Już po raz czwarty w Elblągu odbył się Bieg Tropem Wilczym. Ta najpopularniejsza inicjatywa upamiętniająca Narodowy Dzień Pamięci Żołnierzy Wyklętych co roku odbywa się w parku Bażantarnia.
Jak przypominają organizatorzy, głównym celem biegu jest oddanie hołdu żołnierzom polskiego podziemia antykomunistycznego działającego w latach 1944–1963 w obrębie przedwojennych granic RP, a także popularyzacja biegania jako najprostszej formy ruchu oraz promocja aktywności fizycznej i zdrowego stylu życia. Z roku na rok inicjatywa przyciąga coraz więcej uczestników. Coraz częściej są to całe rodziny z dziećmi. Dlatego też w tym roku przygotowano także specjalny dystans dla Biegu Malucha. Najmniejsi z biegaczy, którzy podążali 1 marca Tropem Wilczym, mieli do pokonania 196,3 metra, a najmłodszy wśród nich miał zaledwie 1,5 roku.

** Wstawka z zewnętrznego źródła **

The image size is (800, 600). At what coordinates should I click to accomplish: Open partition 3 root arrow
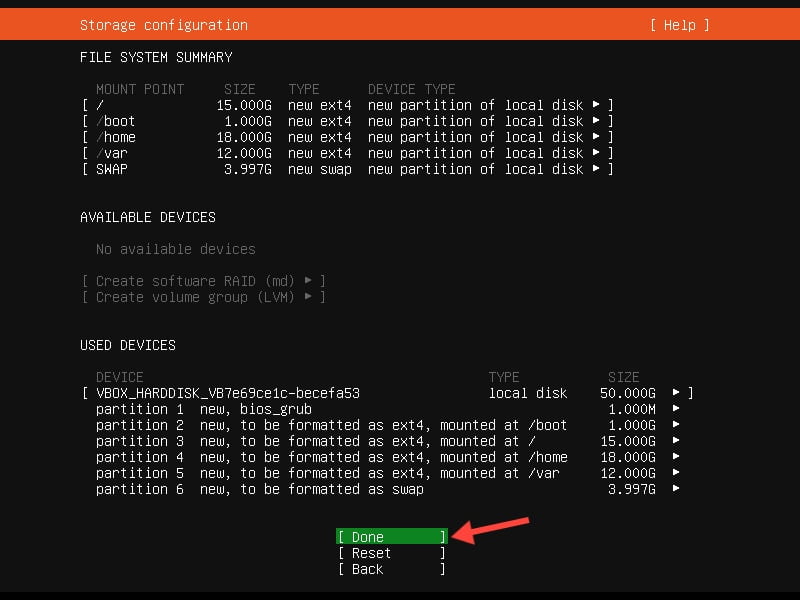(x=677, y=441)
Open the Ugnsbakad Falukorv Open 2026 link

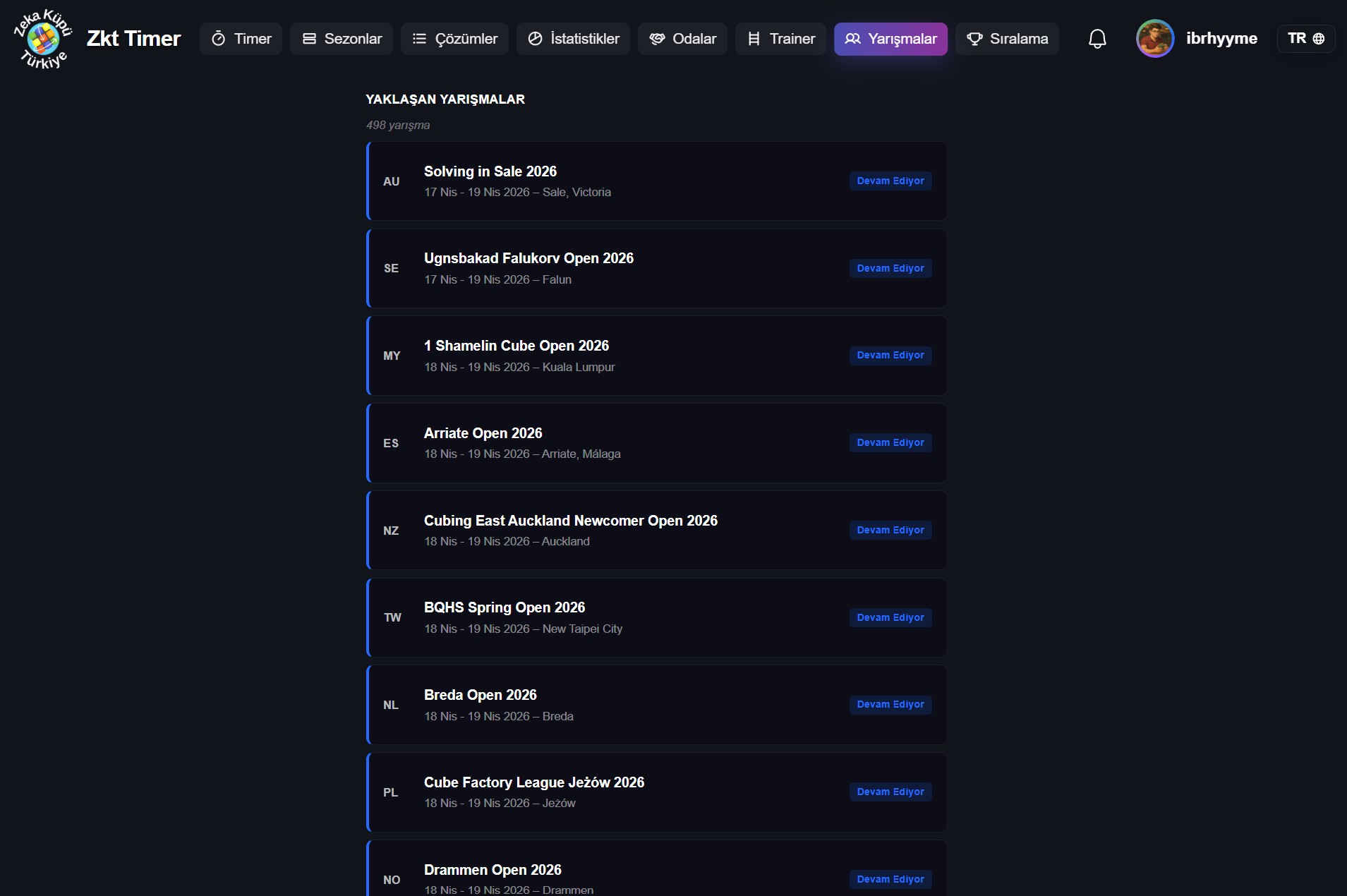pyautogui.click(x=528, y=258)
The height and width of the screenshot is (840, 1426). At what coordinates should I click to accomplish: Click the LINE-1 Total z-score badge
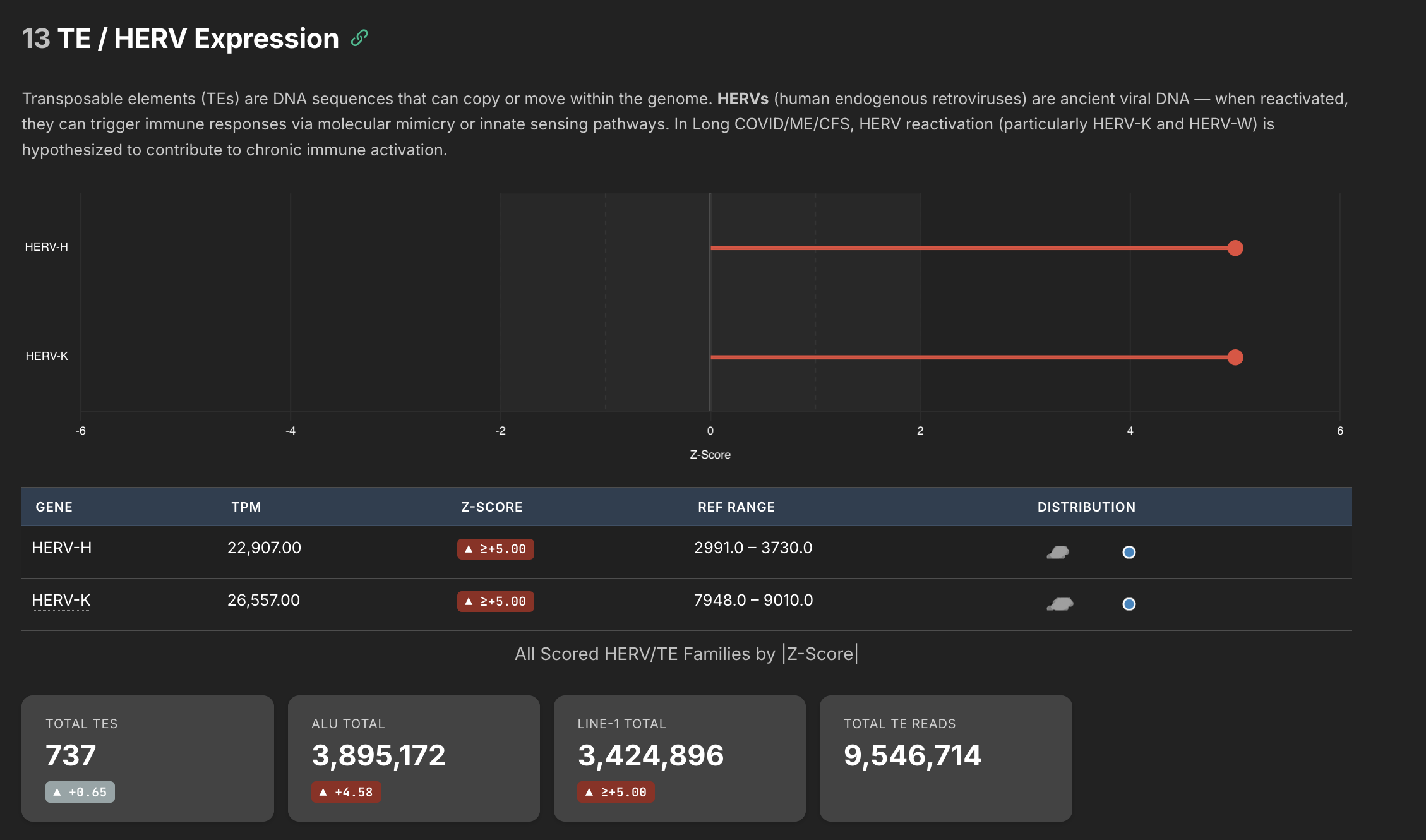tap(615, 792)
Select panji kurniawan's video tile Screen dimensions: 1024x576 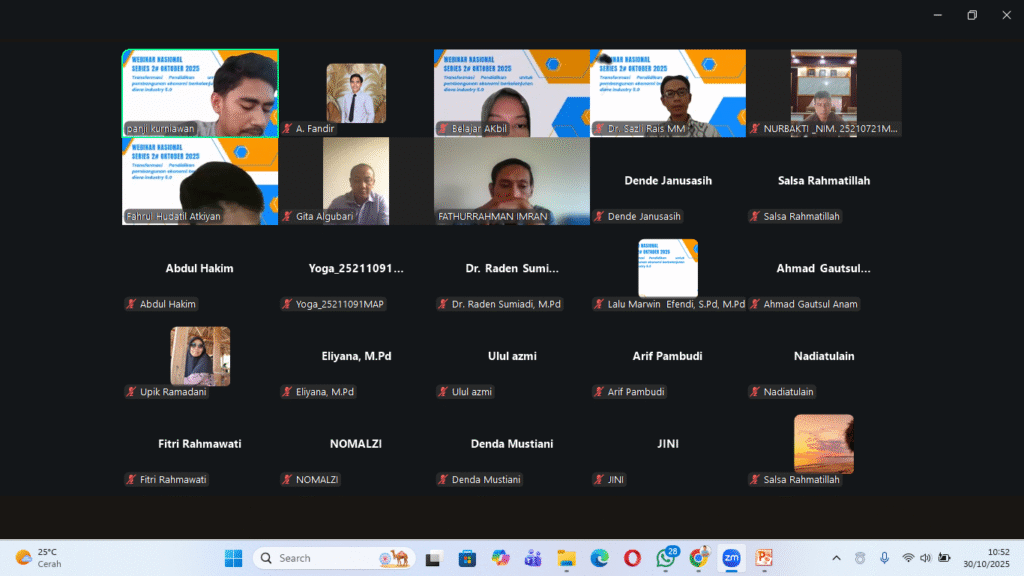pyautogui.click(x=200, y=92)
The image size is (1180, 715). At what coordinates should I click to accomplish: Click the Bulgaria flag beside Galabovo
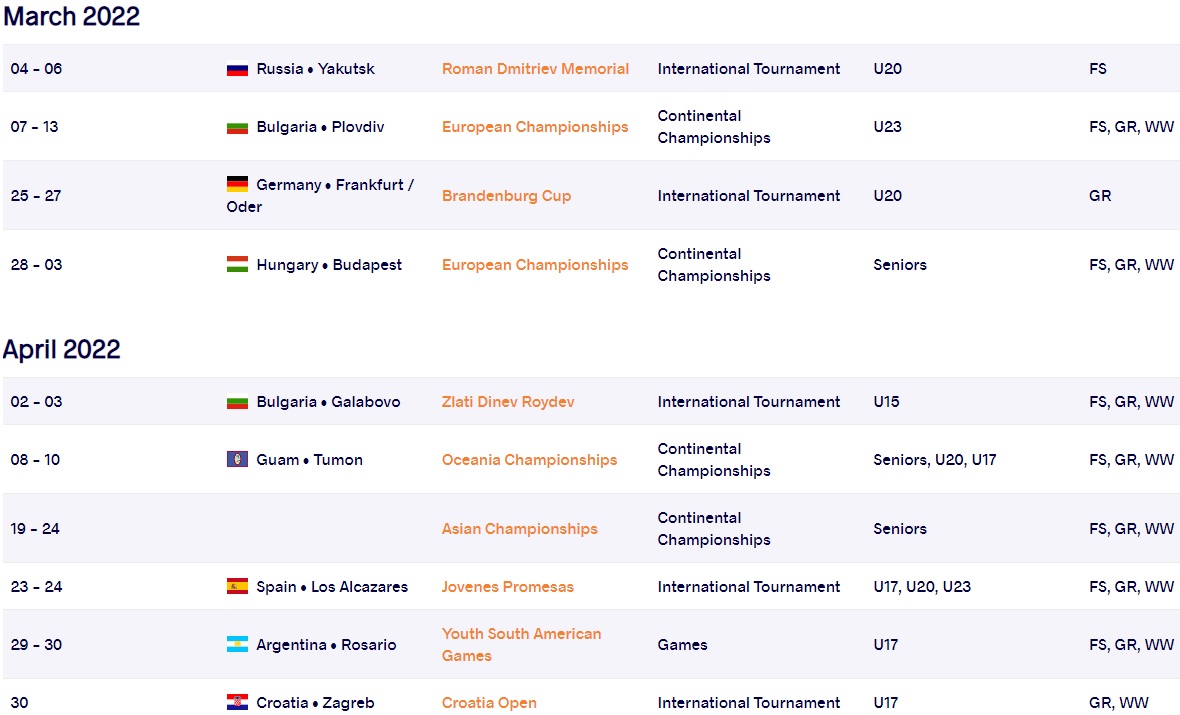[237, 402]
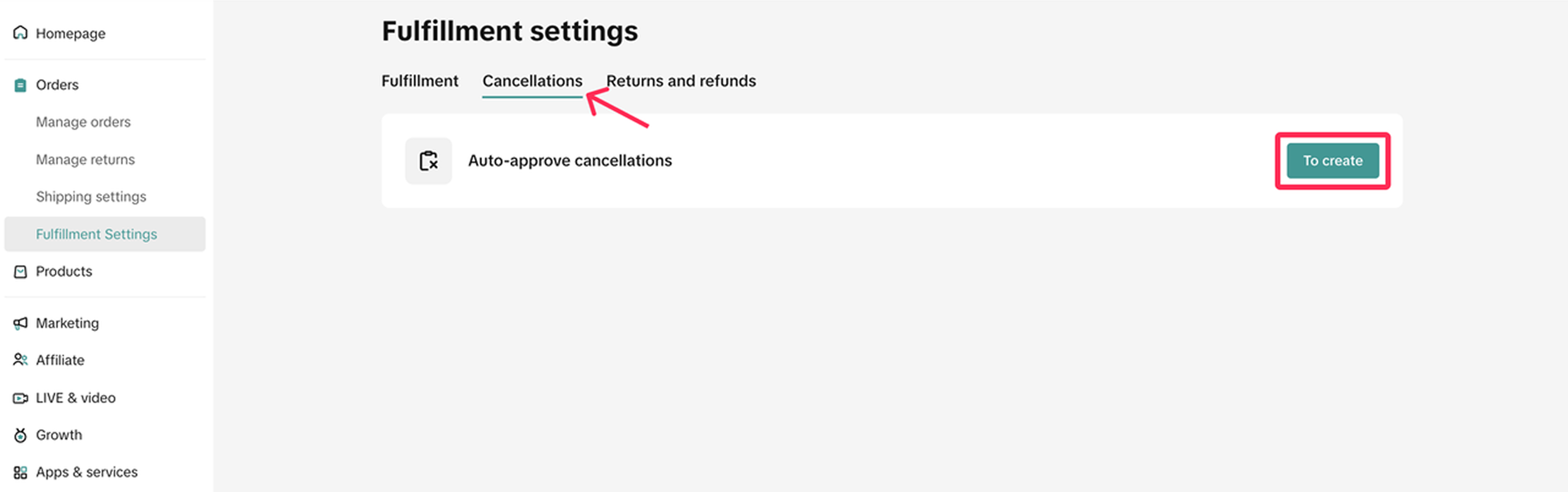Click the Homepage house icon

(20, 32)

– Przychodzę na ten bieg z synem, przede wszystkim po to, aby się dobrze bawić, ale także, by opowiedzieć mu trochę o naszych bohaterach – mówi pan Tomasz. – Bez zrozumienia historii żołnierzy niezłomnych nie będziemy w stanie dobrze zrozumieć także tych bliższych nam dziejów – dodaje.
W tym roku oprócz zwyczajowego dystansu 1963 metrów, który upamiętnia datę śmierci ostatniego z wyklętych Józefa Franczaka, organizatorzy elbląskiej wersji Tropem Wilczym przygotowali także bieg na 10 km.